Stored data:
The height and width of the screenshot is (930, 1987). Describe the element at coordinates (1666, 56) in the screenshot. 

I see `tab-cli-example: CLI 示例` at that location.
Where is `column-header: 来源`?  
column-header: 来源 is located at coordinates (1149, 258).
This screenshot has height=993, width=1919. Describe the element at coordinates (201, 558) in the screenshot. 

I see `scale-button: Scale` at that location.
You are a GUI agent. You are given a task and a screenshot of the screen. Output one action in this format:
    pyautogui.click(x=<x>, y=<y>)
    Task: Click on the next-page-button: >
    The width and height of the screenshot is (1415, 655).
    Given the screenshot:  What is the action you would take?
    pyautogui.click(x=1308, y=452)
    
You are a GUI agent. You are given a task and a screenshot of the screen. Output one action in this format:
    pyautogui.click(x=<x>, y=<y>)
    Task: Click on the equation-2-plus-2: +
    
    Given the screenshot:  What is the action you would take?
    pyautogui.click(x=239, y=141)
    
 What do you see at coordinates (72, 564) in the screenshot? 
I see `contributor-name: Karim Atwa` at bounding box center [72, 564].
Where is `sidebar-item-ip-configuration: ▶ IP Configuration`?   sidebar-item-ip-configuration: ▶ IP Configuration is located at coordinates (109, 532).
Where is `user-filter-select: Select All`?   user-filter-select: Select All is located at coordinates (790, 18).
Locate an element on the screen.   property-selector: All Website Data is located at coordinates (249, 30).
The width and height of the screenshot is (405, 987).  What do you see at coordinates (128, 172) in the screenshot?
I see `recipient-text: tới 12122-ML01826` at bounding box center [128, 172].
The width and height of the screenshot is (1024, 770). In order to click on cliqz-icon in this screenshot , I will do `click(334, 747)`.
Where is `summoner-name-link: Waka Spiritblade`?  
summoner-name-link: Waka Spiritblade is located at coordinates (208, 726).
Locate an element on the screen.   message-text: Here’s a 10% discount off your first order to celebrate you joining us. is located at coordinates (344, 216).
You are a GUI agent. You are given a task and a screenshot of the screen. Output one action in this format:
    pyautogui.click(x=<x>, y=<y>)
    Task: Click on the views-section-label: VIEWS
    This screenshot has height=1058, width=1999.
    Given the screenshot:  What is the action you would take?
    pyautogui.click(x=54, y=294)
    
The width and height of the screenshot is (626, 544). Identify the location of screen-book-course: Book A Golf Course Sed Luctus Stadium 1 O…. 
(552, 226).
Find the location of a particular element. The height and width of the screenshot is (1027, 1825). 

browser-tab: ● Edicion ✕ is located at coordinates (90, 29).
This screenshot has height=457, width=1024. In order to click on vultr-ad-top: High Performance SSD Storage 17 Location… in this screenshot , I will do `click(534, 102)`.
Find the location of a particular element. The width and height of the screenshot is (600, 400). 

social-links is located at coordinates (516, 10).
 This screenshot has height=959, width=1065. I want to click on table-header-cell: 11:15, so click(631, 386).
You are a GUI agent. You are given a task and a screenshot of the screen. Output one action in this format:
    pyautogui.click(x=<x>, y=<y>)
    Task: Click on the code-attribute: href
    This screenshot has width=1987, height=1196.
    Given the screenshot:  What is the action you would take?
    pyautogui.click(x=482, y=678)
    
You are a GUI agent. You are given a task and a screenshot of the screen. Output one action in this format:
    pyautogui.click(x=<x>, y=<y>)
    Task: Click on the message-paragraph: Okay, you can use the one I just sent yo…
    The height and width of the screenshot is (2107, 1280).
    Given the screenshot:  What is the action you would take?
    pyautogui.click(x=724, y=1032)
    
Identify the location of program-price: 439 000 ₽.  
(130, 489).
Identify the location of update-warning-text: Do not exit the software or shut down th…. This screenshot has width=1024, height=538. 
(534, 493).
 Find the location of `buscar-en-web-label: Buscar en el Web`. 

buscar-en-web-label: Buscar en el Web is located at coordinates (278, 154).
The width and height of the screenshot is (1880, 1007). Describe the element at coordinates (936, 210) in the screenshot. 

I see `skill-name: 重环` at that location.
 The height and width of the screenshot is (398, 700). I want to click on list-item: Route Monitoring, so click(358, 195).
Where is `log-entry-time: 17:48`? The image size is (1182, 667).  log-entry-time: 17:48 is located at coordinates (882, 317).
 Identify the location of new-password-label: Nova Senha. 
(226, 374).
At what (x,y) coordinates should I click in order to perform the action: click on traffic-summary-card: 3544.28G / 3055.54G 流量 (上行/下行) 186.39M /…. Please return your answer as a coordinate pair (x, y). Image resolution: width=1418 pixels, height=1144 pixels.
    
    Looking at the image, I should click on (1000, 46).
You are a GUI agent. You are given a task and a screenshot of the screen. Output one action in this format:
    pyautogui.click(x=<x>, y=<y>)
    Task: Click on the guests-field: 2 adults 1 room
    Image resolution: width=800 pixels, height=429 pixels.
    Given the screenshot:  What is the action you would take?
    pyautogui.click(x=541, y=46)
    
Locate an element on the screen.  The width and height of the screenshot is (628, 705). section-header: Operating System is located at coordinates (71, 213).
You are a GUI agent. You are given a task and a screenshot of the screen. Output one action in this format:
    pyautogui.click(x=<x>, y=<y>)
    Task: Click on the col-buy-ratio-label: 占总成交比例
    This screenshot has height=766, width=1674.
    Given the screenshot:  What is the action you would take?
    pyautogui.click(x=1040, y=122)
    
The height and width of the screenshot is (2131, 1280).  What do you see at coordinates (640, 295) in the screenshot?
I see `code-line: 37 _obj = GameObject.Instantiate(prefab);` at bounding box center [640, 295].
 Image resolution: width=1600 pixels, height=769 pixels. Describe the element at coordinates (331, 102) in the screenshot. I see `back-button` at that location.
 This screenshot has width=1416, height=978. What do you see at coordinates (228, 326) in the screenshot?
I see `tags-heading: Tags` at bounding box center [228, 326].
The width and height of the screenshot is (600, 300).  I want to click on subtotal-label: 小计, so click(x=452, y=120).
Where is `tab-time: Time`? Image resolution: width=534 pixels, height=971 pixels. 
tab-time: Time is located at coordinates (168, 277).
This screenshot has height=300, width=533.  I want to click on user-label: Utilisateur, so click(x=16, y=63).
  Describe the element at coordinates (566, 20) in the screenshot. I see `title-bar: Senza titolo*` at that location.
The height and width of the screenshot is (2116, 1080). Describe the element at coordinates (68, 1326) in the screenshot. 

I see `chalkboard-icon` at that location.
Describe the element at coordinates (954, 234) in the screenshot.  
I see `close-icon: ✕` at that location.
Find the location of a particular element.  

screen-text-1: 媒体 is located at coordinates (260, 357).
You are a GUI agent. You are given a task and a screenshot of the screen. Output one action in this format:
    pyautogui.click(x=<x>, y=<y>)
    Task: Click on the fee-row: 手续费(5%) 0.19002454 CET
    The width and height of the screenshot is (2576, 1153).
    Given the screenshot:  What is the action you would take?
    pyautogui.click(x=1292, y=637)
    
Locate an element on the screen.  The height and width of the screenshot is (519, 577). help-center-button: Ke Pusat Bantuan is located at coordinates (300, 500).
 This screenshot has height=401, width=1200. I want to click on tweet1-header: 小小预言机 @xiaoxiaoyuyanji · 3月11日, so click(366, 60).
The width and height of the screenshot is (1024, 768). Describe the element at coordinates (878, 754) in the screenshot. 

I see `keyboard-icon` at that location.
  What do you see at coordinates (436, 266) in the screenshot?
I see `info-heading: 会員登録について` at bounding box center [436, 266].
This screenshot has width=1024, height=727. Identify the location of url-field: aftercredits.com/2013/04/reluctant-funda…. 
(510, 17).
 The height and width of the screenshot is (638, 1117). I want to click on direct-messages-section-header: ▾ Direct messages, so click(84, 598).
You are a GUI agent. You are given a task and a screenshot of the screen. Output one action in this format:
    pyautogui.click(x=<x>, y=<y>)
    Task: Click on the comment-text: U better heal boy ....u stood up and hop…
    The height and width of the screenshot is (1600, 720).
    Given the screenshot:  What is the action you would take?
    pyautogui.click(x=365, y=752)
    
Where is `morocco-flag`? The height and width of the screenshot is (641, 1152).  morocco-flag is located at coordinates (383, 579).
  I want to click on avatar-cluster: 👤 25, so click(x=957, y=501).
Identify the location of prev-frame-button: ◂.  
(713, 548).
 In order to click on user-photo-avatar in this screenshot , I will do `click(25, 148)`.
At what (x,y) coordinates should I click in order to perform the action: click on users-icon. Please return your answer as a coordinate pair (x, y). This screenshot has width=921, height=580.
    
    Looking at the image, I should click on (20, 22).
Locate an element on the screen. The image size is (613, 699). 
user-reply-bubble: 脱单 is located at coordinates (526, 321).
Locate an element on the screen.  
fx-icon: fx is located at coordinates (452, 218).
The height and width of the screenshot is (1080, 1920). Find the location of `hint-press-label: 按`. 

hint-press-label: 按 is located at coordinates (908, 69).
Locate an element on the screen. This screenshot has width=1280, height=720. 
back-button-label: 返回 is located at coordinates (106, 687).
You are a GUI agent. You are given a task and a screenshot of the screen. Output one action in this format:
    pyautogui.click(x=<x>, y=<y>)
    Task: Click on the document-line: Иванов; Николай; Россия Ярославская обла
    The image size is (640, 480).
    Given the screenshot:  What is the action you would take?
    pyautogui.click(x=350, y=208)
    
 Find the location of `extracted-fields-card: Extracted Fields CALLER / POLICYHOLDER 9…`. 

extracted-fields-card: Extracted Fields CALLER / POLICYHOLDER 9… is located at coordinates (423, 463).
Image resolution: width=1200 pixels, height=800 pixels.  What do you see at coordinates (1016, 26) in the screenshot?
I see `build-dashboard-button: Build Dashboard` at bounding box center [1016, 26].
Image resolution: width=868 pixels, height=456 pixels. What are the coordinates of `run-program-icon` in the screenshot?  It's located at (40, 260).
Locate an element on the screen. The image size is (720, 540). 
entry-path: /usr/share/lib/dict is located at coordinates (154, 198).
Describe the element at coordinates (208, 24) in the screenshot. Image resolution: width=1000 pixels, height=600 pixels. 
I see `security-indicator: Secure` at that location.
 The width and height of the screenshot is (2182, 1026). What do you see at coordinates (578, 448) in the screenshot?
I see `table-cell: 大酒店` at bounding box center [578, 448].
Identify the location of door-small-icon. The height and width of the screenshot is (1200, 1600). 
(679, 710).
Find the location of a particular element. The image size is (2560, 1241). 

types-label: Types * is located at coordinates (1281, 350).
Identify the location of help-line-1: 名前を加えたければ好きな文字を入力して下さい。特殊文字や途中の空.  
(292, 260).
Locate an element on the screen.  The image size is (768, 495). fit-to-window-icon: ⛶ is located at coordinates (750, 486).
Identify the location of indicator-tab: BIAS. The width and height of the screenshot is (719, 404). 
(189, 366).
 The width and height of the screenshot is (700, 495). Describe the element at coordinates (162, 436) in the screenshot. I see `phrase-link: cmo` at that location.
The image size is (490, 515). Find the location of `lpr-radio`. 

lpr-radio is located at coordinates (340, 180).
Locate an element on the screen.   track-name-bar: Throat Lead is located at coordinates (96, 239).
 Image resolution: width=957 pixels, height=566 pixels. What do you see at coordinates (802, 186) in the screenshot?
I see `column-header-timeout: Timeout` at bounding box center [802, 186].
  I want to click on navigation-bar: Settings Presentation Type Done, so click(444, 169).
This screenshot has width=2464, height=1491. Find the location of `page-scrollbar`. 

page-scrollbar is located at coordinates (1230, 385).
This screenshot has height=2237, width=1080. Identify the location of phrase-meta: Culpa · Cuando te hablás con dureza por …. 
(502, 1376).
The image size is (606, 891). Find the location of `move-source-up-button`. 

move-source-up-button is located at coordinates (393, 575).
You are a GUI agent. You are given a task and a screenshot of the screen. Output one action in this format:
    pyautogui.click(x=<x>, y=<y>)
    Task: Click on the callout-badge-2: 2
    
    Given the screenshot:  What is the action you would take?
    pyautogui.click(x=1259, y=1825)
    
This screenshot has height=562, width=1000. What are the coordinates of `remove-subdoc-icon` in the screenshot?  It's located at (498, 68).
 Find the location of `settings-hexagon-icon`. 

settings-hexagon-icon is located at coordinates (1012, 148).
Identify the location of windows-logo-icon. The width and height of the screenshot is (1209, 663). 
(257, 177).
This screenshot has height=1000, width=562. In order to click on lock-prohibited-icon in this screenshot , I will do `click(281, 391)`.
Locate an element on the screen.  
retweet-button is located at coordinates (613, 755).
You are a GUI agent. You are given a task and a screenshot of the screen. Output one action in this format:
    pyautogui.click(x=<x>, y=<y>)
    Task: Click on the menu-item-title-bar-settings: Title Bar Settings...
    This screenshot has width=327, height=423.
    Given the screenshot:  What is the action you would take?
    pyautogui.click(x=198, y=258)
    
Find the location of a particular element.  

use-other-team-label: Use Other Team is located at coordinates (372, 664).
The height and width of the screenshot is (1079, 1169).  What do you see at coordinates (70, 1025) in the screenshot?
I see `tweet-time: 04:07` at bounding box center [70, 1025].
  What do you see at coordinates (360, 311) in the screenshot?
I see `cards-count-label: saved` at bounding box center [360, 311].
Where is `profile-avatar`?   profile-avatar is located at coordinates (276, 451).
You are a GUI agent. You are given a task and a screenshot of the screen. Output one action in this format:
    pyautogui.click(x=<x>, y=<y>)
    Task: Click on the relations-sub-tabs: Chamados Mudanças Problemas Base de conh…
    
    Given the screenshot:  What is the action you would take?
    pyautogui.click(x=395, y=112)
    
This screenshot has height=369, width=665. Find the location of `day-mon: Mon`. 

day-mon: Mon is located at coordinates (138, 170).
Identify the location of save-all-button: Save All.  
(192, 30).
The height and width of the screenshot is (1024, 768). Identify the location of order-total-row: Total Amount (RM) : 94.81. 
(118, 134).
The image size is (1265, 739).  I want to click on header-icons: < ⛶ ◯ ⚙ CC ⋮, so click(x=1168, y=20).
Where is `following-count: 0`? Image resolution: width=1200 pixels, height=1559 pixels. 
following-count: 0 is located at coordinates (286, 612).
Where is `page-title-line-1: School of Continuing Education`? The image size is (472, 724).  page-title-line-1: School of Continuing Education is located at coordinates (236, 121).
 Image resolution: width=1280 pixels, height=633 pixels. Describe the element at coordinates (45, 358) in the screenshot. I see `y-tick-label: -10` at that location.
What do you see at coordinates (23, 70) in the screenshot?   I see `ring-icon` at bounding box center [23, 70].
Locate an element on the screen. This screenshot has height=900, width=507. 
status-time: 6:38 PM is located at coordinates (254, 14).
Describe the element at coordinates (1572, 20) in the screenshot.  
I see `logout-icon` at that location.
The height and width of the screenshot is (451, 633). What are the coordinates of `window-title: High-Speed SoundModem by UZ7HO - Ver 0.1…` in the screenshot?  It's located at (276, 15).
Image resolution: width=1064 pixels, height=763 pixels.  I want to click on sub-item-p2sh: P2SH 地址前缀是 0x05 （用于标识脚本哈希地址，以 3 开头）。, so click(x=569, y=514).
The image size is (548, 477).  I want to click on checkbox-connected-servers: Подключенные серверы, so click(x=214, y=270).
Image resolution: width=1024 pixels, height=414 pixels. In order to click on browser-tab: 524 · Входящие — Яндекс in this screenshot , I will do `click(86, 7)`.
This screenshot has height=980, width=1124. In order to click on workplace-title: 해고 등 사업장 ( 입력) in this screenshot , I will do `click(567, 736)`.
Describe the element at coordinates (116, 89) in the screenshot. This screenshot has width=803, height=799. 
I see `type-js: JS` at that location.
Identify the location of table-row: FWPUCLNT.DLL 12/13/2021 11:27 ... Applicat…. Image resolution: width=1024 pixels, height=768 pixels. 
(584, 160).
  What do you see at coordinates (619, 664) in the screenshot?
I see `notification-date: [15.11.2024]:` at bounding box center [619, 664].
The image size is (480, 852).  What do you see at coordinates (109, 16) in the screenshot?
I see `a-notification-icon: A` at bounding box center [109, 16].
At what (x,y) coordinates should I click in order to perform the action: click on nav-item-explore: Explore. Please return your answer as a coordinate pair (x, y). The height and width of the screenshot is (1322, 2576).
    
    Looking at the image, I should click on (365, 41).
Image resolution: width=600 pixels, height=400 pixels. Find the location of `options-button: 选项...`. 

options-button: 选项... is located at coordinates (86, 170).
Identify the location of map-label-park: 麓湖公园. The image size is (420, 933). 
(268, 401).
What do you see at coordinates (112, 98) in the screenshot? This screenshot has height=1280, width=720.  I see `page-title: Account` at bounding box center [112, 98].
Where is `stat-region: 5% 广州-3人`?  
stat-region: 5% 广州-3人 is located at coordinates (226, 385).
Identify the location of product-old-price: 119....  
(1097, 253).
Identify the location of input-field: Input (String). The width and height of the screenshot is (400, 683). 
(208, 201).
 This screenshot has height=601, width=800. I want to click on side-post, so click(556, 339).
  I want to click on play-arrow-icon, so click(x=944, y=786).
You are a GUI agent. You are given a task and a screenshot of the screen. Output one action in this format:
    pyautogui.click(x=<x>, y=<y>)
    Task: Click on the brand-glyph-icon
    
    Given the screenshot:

Request: Turn the part of the lines above that opens with the line containing "The image size is (480, 852)." and closes with the line containing "(268, 401)." into a numbered list, leaving out any blank lines.

Solved exercise:
1. The image size is (480, 852).  What do you see at coordinates (109, 16) in the screenshot?
2. I see `a-notification-icon: A` at bounding box center [109, 16].
3. At what (x,y) coordinates should I click in order to perform the action: click on nav-item-explore: Explore. Please return your answer as a coordinate pair (x, y). The height and width of the screenshot is (1322, 2576).
4.     Looking at the image, I should click on (365, 41).
5. Image resolution: width=600 pixels, height=400 pixels. Find the location of `options-button: 选项...`. 
6. options-button: 选项... is located at coordinates (86, 170).
7. Identify the location of map-label-park: 麓湖公园. The image size is (420, 933). 
8. (268, 401).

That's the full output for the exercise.